The surprise hit, however, was their capes, both short and full-length, with orders received even from abroad.
(Orders can be made via their Instagram, and clothes take about two to three days to make. Separates start at P3,500. The shoes take five to six days.)
They’ve also partnered with shoemakers in Liliw, Laguna, to make everyday abaca sandals, slides (or “step-in,” in local parlance), and high-heeled wedges featuring handwoven fabrics.
“We’re effectively bringing communities together to create this sustainability chain,” Espiritu said.
There’s an obvious demand for slow fashion, as consumers become more aware of the devastating effects of fast fashion on the environment. But with so many entities and new brands riding on the handwoven fabric bandwagon, would this not dilute the headway achieved by advocates of artisanal Filipino fabrics?
“As long as there is imagination and creativity, I don’t think that’s an issue,” said Espiritu. If more people support the cause of elevating local fabrics, “They get better and better and the standard is raised.”
He gave the inabel as an example. With the revived interest in the Ilocos fabric in recent years, “inabel is saved,” he noted. “The tradition, the culture is not going to die because inabel has reached a mass and commercial appeal. It has also evolved, which is the goal for other textiles. Its uses have multiplied into this landscape full of ideas—from bed covers to table linens and now to fashion.”
He acknowledged that because of its artisanal and handmade nature, local fabrics are not cheap. “It used to have a niche market because of the price, but now it’s broken down into submarkets. It’s all over social media. We create and create to make it affordable.”
Because of the demand, local fabrics have also benefited from innovations. Many weaves have evolved to be suitable for clothing—“hindi na mainit,” Villanueva noted—and new color combinations have even emerged from indigenous weaves.

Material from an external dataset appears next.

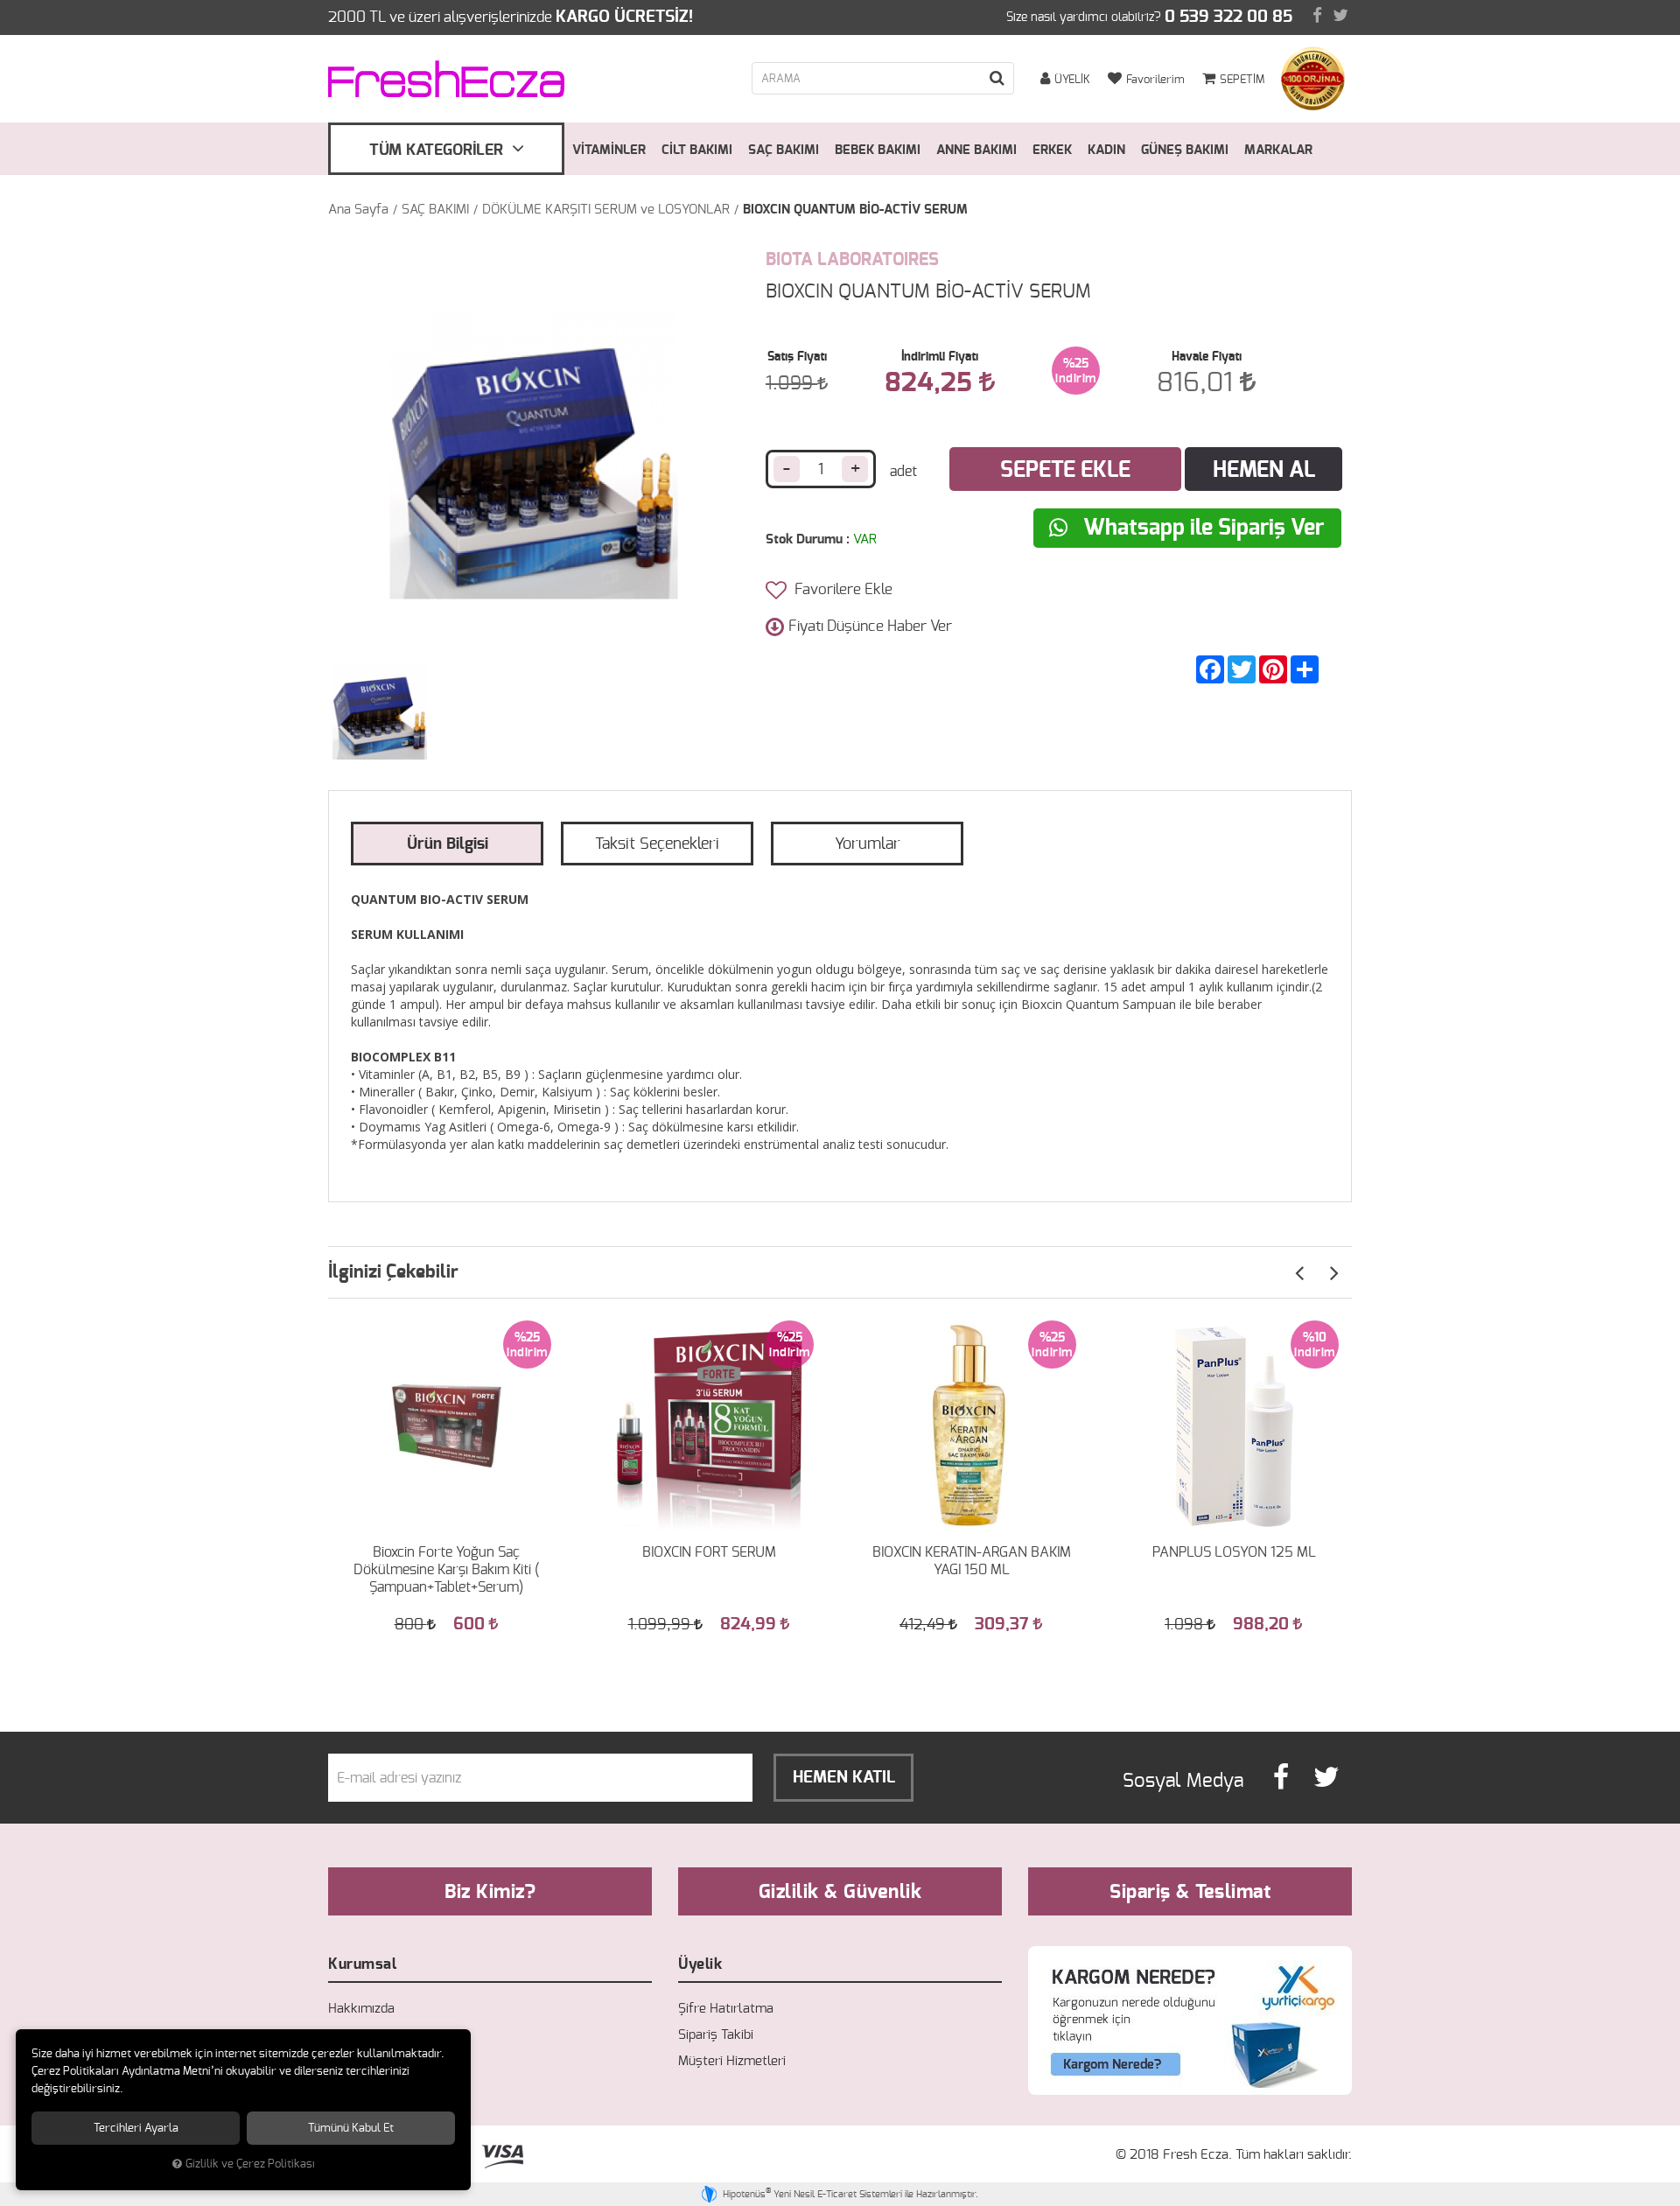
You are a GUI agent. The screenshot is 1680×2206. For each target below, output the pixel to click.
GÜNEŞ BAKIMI (1184, 150)
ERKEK (1052, 150)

“Of course, these took many years to achieve,” Espiritu noted. And even then, continuous education is needed, to avoid being accused of cultural appropriation and misuse of these cultural treasures.
“For instance, I learned through GREAT Women that the Marawi textiles cannot be used for shoes because the weaves are believed to be made by the hands of God, thus stepping on it would be stepping on God’s work,” he added. “There’s a process of learning, so we progress in the right way.”
The big picture is to contribute to a better Filipino fashion industry, they both said. But ultimately, “It’s about people’s lives, about people dependent on us. So we work as a team to continue this interest,” Espiritu said.